Oh, and one other thing, besides that dollar-cost-averaging and DRIPs are good: Amplification on the "no load indexed mutual fund." (Actually, on dollar-cost-averaging too): If you're my age, you're raised on the cliche of Scrooge McDuck with the stock ticker in his office and the bank of phones, yelling "BUY! BUY! SELL! SELL!" And when you think about investing in stocks, you *want* to go "Well, Zenith is the last TV company that makes their product in America..." Or "even in bad times, people will eat fast food so McDonald's..." But there are people that are a lot smarter than you or I. With a lot more time to research stocks. And apart from the occasional Warren Buffet, there aren't that many that are insanely rich. If they can't pick winners and "time" the market, you and I aren't going to either. That's the beauty of the index fund: It does however well the index you've chosen is doing. No more, no less. And since it is an index fund, you're not paying some monkey 7 figures to try to pick winners and losers--and then the management costs of buying and selling said "winners" and "losers." It just quietly chugs along on autopilot, doing as well as the market does. And if anyone tries to tell you the market doesn't do that well... Back in 1988 or so, when there was a big crash, I was upset. The Dow was...I forget...something like 1,500 then. These days--not that much later, on a scale of things--it's over 34,000. So creation of the NYSE-1987=0-1,500. 1987-2022=1,500-34,000+. So you'll do pretty well if you just quietly put a set amount into a no load index fund on a regular interval--unless the stock market collapses. And if the stock market collapses, you'll have a lot more to worry about than losing your investment. Because it'll be Mad Max.

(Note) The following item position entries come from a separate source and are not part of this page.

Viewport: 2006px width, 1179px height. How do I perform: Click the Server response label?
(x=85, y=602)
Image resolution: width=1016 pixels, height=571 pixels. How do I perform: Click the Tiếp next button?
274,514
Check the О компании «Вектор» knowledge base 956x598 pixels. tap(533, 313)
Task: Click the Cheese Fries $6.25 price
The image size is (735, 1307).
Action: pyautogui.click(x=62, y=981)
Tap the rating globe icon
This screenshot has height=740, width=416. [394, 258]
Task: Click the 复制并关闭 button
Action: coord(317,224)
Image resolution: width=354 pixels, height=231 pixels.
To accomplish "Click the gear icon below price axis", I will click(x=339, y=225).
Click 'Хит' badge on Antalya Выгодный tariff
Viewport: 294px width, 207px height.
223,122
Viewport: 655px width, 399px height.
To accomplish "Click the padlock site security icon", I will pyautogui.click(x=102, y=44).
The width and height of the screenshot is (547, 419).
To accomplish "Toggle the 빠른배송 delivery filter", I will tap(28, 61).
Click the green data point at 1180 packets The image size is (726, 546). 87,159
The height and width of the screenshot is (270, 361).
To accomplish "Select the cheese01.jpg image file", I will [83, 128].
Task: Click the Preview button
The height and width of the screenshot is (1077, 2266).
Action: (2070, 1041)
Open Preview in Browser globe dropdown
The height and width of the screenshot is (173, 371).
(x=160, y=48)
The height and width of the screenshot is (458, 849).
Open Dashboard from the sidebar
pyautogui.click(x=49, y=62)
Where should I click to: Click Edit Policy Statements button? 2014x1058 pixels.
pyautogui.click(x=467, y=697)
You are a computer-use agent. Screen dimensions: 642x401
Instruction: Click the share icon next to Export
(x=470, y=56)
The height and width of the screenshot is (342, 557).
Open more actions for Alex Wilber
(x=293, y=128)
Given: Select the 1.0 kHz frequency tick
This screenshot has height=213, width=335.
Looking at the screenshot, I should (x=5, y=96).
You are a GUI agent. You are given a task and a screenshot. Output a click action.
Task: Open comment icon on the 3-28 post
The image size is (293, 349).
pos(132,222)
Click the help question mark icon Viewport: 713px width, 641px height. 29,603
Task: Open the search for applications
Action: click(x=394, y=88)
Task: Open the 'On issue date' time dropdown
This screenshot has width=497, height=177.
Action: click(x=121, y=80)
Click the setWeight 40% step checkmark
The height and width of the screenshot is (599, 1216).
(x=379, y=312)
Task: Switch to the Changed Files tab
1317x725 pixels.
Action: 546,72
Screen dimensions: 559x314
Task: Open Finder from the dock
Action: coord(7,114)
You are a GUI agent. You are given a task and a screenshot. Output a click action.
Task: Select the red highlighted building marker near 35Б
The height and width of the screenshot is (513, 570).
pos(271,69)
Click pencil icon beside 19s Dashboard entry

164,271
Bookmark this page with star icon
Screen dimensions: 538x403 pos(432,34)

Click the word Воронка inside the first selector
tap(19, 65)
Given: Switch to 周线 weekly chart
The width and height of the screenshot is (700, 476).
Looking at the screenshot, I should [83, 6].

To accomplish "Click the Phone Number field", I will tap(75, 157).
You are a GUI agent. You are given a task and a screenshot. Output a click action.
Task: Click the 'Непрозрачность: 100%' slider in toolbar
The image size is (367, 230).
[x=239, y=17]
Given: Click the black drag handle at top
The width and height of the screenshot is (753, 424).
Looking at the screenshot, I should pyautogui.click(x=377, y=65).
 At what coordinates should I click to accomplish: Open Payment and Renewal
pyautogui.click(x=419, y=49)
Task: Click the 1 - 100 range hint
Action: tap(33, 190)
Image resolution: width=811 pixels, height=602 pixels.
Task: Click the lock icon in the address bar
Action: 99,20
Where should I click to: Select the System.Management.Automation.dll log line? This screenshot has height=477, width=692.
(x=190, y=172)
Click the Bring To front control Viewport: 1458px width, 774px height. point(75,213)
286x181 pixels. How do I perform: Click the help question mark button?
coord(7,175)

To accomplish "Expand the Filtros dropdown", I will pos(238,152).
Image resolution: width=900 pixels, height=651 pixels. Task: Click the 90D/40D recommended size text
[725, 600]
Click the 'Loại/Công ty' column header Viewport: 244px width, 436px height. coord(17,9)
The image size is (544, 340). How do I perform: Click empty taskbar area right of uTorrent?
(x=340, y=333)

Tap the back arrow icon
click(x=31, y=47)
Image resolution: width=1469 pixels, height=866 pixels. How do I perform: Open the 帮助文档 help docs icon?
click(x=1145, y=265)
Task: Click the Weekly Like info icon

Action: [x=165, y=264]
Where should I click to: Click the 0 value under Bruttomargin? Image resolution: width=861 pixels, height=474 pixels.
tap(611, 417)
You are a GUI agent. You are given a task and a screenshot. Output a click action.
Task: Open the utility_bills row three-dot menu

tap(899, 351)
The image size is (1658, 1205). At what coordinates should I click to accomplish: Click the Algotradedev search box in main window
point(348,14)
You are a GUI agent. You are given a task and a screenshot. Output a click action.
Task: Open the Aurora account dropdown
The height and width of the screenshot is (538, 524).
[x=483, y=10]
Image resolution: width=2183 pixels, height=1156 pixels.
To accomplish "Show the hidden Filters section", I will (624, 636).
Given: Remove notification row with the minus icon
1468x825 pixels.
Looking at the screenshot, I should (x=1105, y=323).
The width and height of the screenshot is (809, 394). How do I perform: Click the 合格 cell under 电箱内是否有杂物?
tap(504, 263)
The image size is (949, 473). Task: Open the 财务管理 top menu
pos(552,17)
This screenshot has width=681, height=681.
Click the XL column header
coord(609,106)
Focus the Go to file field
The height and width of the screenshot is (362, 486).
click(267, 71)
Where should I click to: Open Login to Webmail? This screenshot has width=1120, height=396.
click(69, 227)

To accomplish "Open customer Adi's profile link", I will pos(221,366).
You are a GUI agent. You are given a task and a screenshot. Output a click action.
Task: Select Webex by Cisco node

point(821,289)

And just one last thing on dollar-cost-averaging versus trying to time the market...nah, I'm too lazy to do even the simplest example. But it's a fun exercise. Plug in some stock prices--or better still, have a friend put them on flash cards or something--and then try to decide when to buy and when to sell, while also just buying the same amount every month (you could add in a DRIP to really drive the point home, but just a simple buy and hold will give plenty of proof) and see how often you wind up buying high and selling low. It's just human nature. A stock starts diving--and with Darden, it lost like, 2/3 of its value during the 'rona--and you go "I gotta get out of this and cut my losses." And you sell when the stock is in the toilet. And a stock starts taking off and you spend a lot of money when the money isn't getting you a lot. If you just always buy and always buy the same amount at regular intervals, you will do...shit, I can't guarantee these things, but I've been drinking, and I'm not a financial planner, so I'll say you'll do better than 7% without even thinking. But you've got to be able to ride out the scary times. Kind of like the poker concept that, as long as you can always keep doubling, eventually you'll come out ahead (is that a thing? I forget.) You can get a Nixon-Ford-Carter run that decimates the economy. Or a, you know, Joe Biden, run. But...shit, I'm rambling. OK. First thing: If you can ride it out, things will turn and pick up.
OK. Had to reread because I almost lost the tangent I was going down. I've been a bit surprised by how well the Dow has been doing with Biden in office. But then I remembered "The Smartest Guys in the Room," the book about Enron. In California you had a bunch of legislators who were figuring out crony capitalist ways to "stick it to" Enron and come out ahead. But the thing is, Enron has a bunch of really smart, high paid lawyers and accountants that know a lot more about California laws than California lawmakers. Hell, they probably wrote the laws the California lawmakers were so smug about. So they knew all the loopholes and workarounds to come out ahead--in spite of "tough on Big Business" legislation. OK. Gotta go. Zoom-zoom.